Differing immune responses in varying COVID-19 cases, study finds
A new study in the United Kingdom identified differences in the immune response to the novel coronavirus (COVID-19), between people with no symptoms compared to those suffering a more serious reaction to the virus, according to research published in the journal Nature Medicine.
For the study, researchers from the Wellcome Sanger Institute, Newcastle University, University College London, University of Cambridge, EMBL's European Bioinformatics Institute, and their collaborators within the Human Cell Atlas initiative, analyzed blood from 130 people with COVID-19. These patients came from three different U.K. centers, Newcastle, Cambridge, and London, and ranged from asymptomatic to critically severe.
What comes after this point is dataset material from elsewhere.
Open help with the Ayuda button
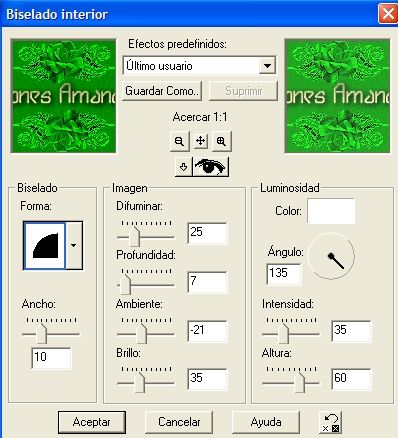Image resolution: width=398 pixels, height=438 pixels. coord(266,422)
The team performed single-cell sequencing from roughly 800,000 individual immune cells, along with detailed analysis of cell surface proteins and antigen receptors found on immune cells in the blood. They revealed differences in multiple types of immune cells that are involved in the body's response to COVID-19.
The COVID-19 pandemic has caused millions of deaths and many more infections worldwide. Symptoms vary widely in severity and can range from a mild cough to severe respiratory distress, blood clots and organ failure. Several previous studies have highlighted a complex immune response in the blood, but the full coordinated immune response and how this differs between symptomatic and asymptotic patients had not been investigated in detail.
In those with no symptoms, the researchers found increased levels of B cells that produce antibodies that are found in mucus passages, such as the nose. These antibodies may be one of our first line of defense in COVID-19. However, these protective B cells were missing in people with serious symptoms, indicating the importance of an effective antibody-associated immune response at the nose and other mucus passages.
The researchers also discovered that whereas patients with mild to moderate symptoms, had high levels of B cells and helper T-cells, which help fight infection, those with serious symptoms had lost many of these immune cells, suggesting that this part of the immune system had failed in people with severe disease. In contrast, people with more serious symptoms leading to hospitalization had an uncontrolled increase in monocytes and killer T-cells, high levels of which can lead to lung inflammation. Those with severe disease also had raised levels of platelet-producing cells, which help blood to clot.
The researchers found raised levels of specific immune cells in asymptomatic people. They also showed people with more serious symptoms had lost these protective cell types but gained inflammatory cells. These differences in the immune response could help explain serious lung inflammation and blood clotting symptoms and could be used to identify potential targets for developing therapies, the researchers said.
While it is not yet understood how the infection stimulates these immune responses, the study gives a molecular explanation for how COVID-19 could cause an increased risk of blood clotting and inflammation in the lungs, which can lead to the patient needing a ventilator. This also uncovers potential new therapeutic targets to help protect patients against inflammation and severe disease. For example, it may be possible to develop treatments that decrease platelet production or reduce the number of killer T-cells produced, however more research is required.
In the future, the authors said research may identify those who are more likely to experience moderate to severe disease by looking at levels of these immune cells in their blood.